S'il est vrai que le marché peut générer des profits considérables et entretenir un certain niveau de croissance, il est faux de prétendre, comme le faisaient au siècle dernier les auteurs de la Société du Mont-Pèlerin, qu'il peut suffire à pérenniser des sociétés complexes au détriment de l'action de l'Etat et des prégnances locales traditionnelles.
Le socialisme technocratique, lui, est également frappé d'obsolescence dès lors que l'excroissance indéfinie du périmètre des interventions sociales de l'Etat entre en contradiction avec le maintien des services publics (défense, justice, police, école, santé, transports, recherche, culture patrimoniale, etc.) et même avec la survie de l'autorité républicaine elle-même.
Les réponses automatiques du style "Il suffit de réduire le nombre de fonctionnaires et stimuler l'innovation" (niveau Bouzou ou Verdier-Molinié) ou bien "Il suffit de taxer les riches et augmenter les impôts des classes moyennes supérieures" (niveau Piketty ou Zucman) ne peuvent plus convaincre aujourd'hui que des imbéciles fossilisés ou des militants décérébrés.
C'est d'abord avec ces deux boulets encombrants qu'il faut une fois pour toutes en finir.

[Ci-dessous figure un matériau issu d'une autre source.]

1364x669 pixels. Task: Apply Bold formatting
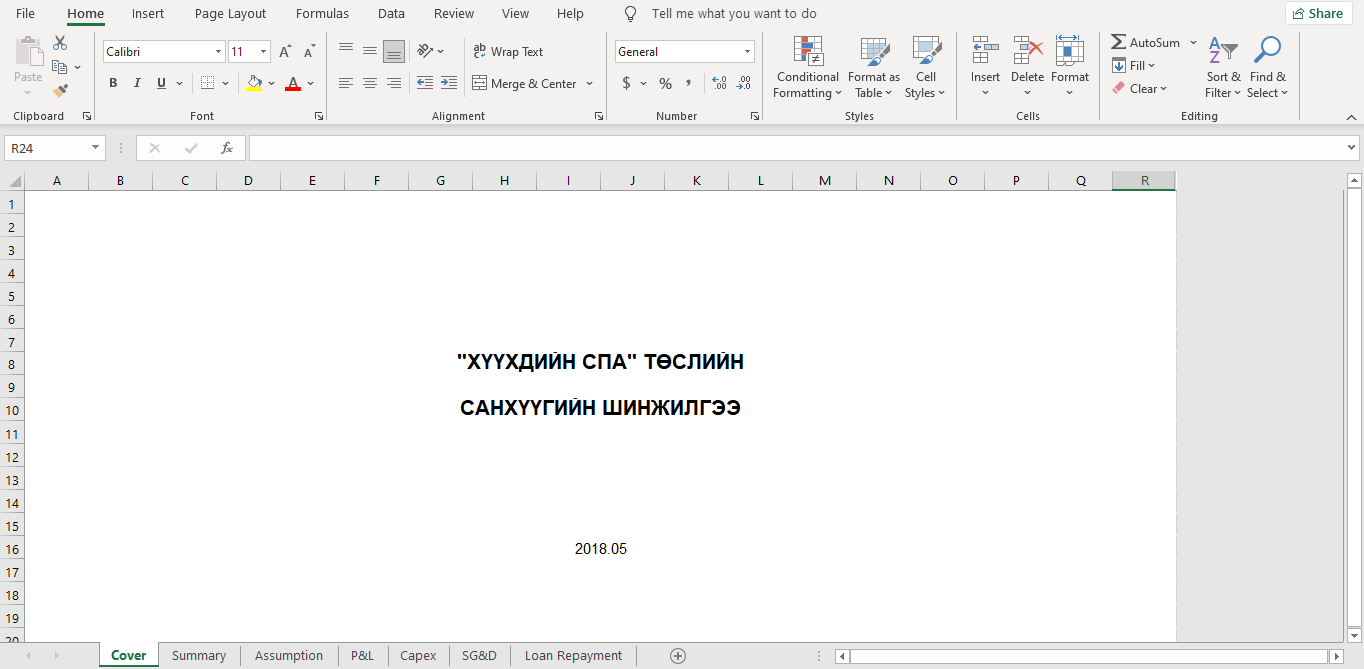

Si les nationaux-populismes et dans une moindre mesure les gauches radicales anarchisantes prospèrent un peu partout, c'est que ce sont les deux seules galaxies idéologiques qui, du fait de leur marginalité initiale, ont su s'affranchir avant les autres de la tutelle de ces deux spectres notoirement impuissants.
Les élites, comme toujours, arrivent après la bataille. Mais ce qu'elles n'ont pas compris, c'est que les premiers vaincus de la bataille qu'elles désertent, ce sont elles.